— Excerpted records —

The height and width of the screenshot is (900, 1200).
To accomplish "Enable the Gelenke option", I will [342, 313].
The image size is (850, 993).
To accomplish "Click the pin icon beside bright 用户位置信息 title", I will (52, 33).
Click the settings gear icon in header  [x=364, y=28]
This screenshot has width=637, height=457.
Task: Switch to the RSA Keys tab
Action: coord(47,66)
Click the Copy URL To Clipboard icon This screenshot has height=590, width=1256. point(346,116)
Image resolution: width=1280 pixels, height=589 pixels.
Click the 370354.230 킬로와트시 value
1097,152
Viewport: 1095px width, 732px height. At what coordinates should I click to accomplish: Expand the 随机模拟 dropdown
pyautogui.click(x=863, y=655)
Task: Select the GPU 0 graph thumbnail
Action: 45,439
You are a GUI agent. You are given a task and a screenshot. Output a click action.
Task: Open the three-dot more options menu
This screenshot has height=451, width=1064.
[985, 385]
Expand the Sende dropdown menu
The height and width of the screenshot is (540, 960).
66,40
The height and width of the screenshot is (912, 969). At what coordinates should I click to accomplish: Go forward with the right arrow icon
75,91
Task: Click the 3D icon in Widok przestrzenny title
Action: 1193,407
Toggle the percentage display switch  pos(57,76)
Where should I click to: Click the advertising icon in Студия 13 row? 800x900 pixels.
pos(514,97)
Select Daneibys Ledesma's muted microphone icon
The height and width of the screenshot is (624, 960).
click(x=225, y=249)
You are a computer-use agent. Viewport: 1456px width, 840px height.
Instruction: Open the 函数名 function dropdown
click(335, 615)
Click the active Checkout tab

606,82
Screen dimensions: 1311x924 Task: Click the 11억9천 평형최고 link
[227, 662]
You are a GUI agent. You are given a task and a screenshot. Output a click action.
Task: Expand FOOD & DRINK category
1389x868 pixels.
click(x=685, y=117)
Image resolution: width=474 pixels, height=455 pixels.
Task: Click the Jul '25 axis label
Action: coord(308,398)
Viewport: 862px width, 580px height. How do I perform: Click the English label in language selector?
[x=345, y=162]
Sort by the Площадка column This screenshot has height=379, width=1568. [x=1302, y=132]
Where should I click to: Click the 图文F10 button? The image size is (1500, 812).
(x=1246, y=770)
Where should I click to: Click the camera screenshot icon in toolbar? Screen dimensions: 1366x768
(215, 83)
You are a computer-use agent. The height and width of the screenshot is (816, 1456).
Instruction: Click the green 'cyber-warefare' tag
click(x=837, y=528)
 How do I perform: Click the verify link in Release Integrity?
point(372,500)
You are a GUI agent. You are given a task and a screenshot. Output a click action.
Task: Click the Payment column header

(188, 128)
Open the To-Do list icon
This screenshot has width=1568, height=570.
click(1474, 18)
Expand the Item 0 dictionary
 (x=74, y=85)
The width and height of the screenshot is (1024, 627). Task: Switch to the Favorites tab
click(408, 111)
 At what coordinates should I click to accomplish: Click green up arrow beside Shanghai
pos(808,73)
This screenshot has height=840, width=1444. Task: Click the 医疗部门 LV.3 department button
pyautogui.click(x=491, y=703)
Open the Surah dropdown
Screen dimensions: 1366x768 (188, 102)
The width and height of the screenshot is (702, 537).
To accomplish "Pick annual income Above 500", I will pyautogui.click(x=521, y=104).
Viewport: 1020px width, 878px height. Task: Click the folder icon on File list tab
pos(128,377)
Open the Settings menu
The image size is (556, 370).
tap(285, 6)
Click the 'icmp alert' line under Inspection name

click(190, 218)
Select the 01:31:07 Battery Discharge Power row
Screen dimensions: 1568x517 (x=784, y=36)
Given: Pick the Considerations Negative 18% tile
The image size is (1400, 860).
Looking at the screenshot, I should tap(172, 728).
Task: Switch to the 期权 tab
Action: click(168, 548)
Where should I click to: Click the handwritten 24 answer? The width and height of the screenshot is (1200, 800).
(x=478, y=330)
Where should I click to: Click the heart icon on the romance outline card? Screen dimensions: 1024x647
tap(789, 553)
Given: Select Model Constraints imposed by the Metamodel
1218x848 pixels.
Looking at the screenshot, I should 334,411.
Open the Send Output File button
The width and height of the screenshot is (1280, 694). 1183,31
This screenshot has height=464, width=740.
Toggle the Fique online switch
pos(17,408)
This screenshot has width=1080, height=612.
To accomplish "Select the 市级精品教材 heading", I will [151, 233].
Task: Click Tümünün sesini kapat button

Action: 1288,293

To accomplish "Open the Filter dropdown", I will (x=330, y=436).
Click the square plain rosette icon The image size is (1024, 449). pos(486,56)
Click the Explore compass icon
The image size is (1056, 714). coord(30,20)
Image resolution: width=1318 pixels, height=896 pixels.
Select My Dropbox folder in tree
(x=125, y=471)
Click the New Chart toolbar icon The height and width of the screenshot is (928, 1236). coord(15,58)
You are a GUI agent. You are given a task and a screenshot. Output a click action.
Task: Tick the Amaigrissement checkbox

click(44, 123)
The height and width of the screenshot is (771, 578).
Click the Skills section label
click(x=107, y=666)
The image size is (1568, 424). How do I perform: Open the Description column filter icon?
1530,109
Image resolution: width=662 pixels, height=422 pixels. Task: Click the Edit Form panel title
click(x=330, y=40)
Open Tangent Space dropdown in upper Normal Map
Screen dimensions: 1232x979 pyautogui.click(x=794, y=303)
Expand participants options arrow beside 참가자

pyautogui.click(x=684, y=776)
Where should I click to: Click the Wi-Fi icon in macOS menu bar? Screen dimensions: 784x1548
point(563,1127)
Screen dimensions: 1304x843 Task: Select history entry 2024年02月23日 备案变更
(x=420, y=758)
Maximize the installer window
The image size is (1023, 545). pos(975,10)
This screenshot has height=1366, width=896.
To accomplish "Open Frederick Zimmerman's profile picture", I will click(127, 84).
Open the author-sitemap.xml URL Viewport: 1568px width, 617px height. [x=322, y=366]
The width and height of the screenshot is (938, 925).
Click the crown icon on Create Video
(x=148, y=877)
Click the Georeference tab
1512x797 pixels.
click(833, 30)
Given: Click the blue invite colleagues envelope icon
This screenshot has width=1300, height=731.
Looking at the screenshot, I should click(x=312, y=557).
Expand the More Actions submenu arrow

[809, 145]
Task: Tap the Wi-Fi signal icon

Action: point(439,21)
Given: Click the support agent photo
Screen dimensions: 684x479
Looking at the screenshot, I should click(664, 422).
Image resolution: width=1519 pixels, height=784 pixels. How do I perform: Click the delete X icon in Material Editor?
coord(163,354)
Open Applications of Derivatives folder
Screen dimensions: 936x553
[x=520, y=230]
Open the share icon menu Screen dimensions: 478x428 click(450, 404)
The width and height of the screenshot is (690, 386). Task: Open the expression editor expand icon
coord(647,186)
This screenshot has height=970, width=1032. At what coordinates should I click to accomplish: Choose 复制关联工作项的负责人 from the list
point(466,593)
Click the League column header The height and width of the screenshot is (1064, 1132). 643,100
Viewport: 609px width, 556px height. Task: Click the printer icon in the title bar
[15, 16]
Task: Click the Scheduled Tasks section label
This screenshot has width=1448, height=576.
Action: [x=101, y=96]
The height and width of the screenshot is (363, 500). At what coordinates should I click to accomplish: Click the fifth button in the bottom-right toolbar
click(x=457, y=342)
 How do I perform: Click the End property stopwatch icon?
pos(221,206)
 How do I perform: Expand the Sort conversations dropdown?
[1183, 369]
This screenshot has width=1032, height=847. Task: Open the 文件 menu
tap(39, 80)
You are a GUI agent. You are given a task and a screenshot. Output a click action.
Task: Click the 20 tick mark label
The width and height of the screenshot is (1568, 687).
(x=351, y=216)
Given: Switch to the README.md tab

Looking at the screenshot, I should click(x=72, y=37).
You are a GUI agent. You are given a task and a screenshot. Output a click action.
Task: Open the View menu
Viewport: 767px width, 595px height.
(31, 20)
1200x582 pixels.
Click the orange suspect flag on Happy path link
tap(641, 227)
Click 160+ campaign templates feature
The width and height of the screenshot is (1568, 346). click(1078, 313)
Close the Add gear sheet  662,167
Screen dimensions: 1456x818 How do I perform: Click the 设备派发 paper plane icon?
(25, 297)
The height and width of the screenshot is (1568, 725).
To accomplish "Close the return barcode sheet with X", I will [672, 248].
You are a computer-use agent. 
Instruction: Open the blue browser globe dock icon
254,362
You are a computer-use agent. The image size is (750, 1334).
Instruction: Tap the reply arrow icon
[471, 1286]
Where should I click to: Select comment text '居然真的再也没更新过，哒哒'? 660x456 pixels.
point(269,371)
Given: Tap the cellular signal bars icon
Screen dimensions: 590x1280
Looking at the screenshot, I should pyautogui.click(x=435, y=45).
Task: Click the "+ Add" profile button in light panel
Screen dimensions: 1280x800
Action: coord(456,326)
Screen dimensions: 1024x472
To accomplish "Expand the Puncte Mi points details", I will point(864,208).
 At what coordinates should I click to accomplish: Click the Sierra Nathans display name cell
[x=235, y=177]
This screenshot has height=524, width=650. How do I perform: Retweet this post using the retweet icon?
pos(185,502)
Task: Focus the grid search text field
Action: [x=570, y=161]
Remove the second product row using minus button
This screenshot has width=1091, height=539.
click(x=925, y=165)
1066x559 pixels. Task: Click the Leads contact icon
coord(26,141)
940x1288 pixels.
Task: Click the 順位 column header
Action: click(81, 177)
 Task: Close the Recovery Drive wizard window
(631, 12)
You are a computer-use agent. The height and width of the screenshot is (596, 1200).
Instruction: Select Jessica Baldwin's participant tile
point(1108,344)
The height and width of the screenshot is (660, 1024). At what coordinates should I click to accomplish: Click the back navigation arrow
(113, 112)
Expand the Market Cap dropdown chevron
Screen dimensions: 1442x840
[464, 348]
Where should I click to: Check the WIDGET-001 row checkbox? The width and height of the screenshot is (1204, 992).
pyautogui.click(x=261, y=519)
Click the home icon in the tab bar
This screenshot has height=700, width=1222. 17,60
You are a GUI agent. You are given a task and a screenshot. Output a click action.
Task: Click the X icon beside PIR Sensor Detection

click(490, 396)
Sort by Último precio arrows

— Assignment —
Tally, across the records, each line that contains the word "sheet", and answer with nothing except the count.

— Result of the exercise —
2